__Work instruction__
Every entry is to be written out word for word.

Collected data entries
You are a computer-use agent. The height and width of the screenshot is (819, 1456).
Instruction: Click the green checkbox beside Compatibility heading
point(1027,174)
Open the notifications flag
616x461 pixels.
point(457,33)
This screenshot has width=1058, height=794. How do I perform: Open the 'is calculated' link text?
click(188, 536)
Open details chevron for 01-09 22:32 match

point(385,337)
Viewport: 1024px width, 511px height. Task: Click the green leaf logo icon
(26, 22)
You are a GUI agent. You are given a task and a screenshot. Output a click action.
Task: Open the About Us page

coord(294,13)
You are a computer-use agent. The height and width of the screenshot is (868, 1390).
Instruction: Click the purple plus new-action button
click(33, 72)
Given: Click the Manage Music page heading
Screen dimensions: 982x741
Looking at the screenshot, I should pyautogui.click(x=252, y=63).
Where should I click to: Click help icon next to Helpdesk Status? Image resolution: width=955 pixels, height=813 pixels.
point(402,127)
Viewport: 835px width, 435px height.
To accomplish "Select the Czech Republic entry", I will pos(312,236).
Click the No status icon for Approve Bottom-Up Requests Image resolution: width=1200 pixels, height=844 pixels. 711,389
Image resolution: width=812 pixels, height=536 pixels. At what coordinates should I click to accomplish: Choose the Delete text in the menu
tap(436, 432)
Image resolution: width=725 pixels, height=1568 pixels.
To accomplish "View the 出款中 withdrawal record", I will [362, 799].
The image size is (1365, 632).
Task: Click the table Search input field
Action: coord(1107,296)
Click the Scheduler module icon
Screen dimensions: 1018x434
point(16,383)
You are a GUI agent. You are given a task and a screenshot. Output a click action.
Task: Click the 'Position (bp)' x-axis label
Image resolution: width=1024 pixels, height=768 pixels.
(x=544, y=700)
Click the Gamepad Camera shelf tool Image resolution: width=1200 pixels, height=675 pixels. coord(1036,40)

__Written solution__
You are a computer-use agent. The height and width of the screenshot is (819, 1456).
Instruction: Click the green checkbox beside Compatibility heading
point(1027,174)
Open the notifications flag
616x461 pixels.
point(457,33)
This screenshot has width=1058, height=794. How do I perform: Open the 'is calculated' link text?
click(188, 536)
Open details chevron for 01-09 22:32 match

point(385,337)
Viewport: 1024px width, 511px height. Task: Click the green leaf logo icon
(26, 22)
You are a GUI agent. You are given a task and a screenshot. Output a click action.
Task: Open the About Us page

coord(294,13)
You are a computer-use agent. The height and width of the screenshot is (868, 1390).
Instruction: Click the purple plus new-action button
click(33, 72)
Given: Click the Manage Music page heading
Screen dimensions: 982x741
Looking at the screenshot, I should pyautogui.click(x=252, y=63).
Where should I click to: Click help icon next to Helpdesk Status? Image resolution: width=955 pixels, height=813 pixels.
point(402,127)
Viewport: 835px width, 435px height.
To accomplish "Select the Czech Republic entry", I will pos(312,236).
Click the No status icon for Approve Bottom-Up Requests Image resolution: width=1200 pixels, height=844 pixels. 711,389
Image resolution: width=812 pixels, height=536 pixels. At what coordinates should I click to accomplish: Choose the Delete text in the menu
tap(436, 432)
Image resolution: width=725 pixels, height=1568 pixels.
To accomplish "View the 出款中 withdrawal record", I will [362, 799].
The image size is (1365, 632).
Task: Click the table Search input field
Action: coord(1107,296)
Click the Scheduler module icon
Screen dimensions: 1018x434
point(16,383)
You are a GUI agent. You are given a task and a screenshot. Output a click action.
Task: Click the 'Position (bp)' x-axis label
Image resolution: width=1024 pixels, height=768 pixels.
(x=544, y=700)
Click the Gamepad Camera shelf tool Image resolution: width=1200 pixels, height=675 pixels. coord(1036,40)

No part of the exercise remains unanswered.